Relationship between 5-lipoxygenase activating protein gene SG13S89G/A polymorphism and acute coronary syndrome

Objective To investigate the distribution of ALOX5AP gene SG13S89G/A polymorphism and the relationship between the ALOX5AP gene SG13S89G/A polymorphism and acute coronary syndrome (ACS) in the Chinese Han population of Sunan region. Methods Four hundred and ninety four patients with ACS (ACS group) and 479 control subjects who were free from coronary artery disease (control group) were recruited into the study. The SG13S89G/A polymorphism in ALOX5AP gene was determined by polymerase chain reaction and restriction fragment length polymorphism analysis. Results The AA, GA and GG genotype of ALOX5AP gene SG13S89G/A exist both in ACS group and control group.
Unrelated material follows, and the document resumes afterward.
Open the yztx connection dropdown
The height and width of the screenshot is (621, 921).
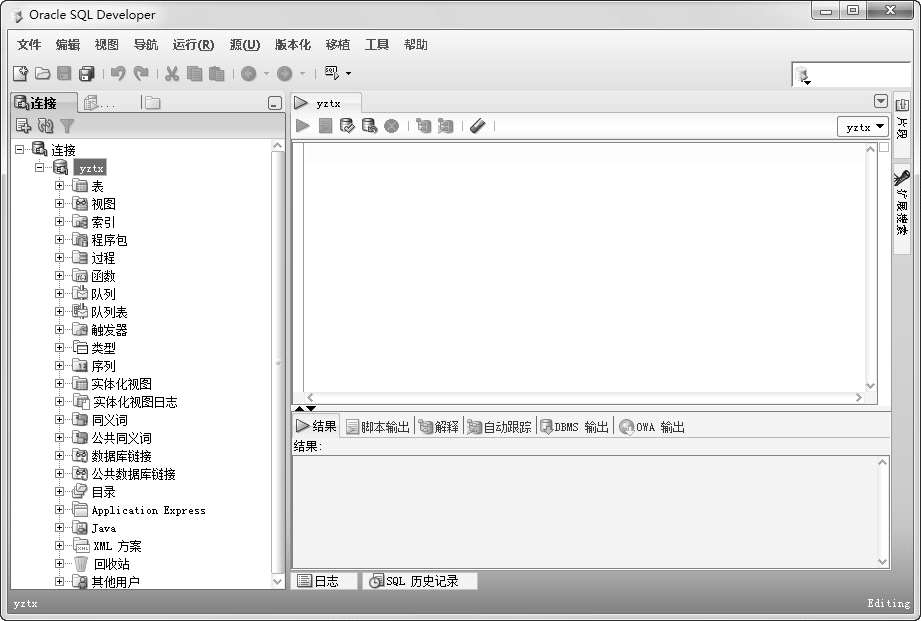[864, 127]
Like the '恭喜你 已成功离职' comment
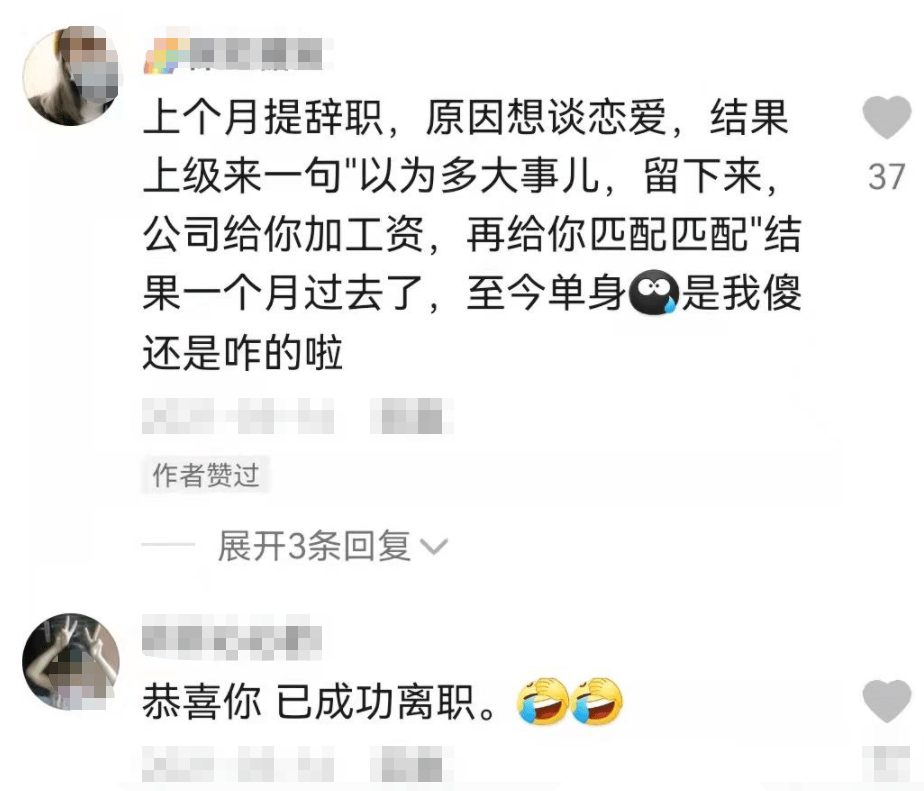 click(886, 700)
The genotype distribution of the ACS group and control group conformed to the Hardy-Weinberg balance via χ2 test (p>0.05), which suggested that the selected sample is representative. As compared with those in the control group, there was no statistical difference of the frequencies of AA (0.21% vs 0.20%), GA (5.01% vs 5.06%) and GG (94.78% vs 94.74%) genotype, and G allele (97.29% vs 97.27%) in ACS group (all p>0.05). Multivariate logistic regression analysis showed that there was no statistically significant correlation of ALOX5AP gene SG13S89G/A AA, GA and GG genotype, and G allele with ACS (all p>0.05). Subgroup analysis showed that as compared with those in the control group, respectively, there was no significant difference of the frequencies distribution of AA, GA and GG genotype, and G allele in the AMI group, the UAP group, male ACS group, female ACS group and the elderly ACS group (all p>0.05). Multivariate logistic regression analysis for above-mentioned five subgroup showed that there were no association of any genotype and G allele of the ALOX5AP gene SG13S89G/A with AMI, UAP, male ACS, female ACS and the elderly ACS (all p>0.05). Conclusion In the Chinese Han population of Sunan region, three genotypes including AA, GA and GG of ALOX5AP gene SG13S89G/A exist both in ACS group and control group; and there are no association of the ALOX5AP gene SG13S89G/A polymorphism with ACS, AMI, UAP, male ACS, female ACS and the elderly ACS.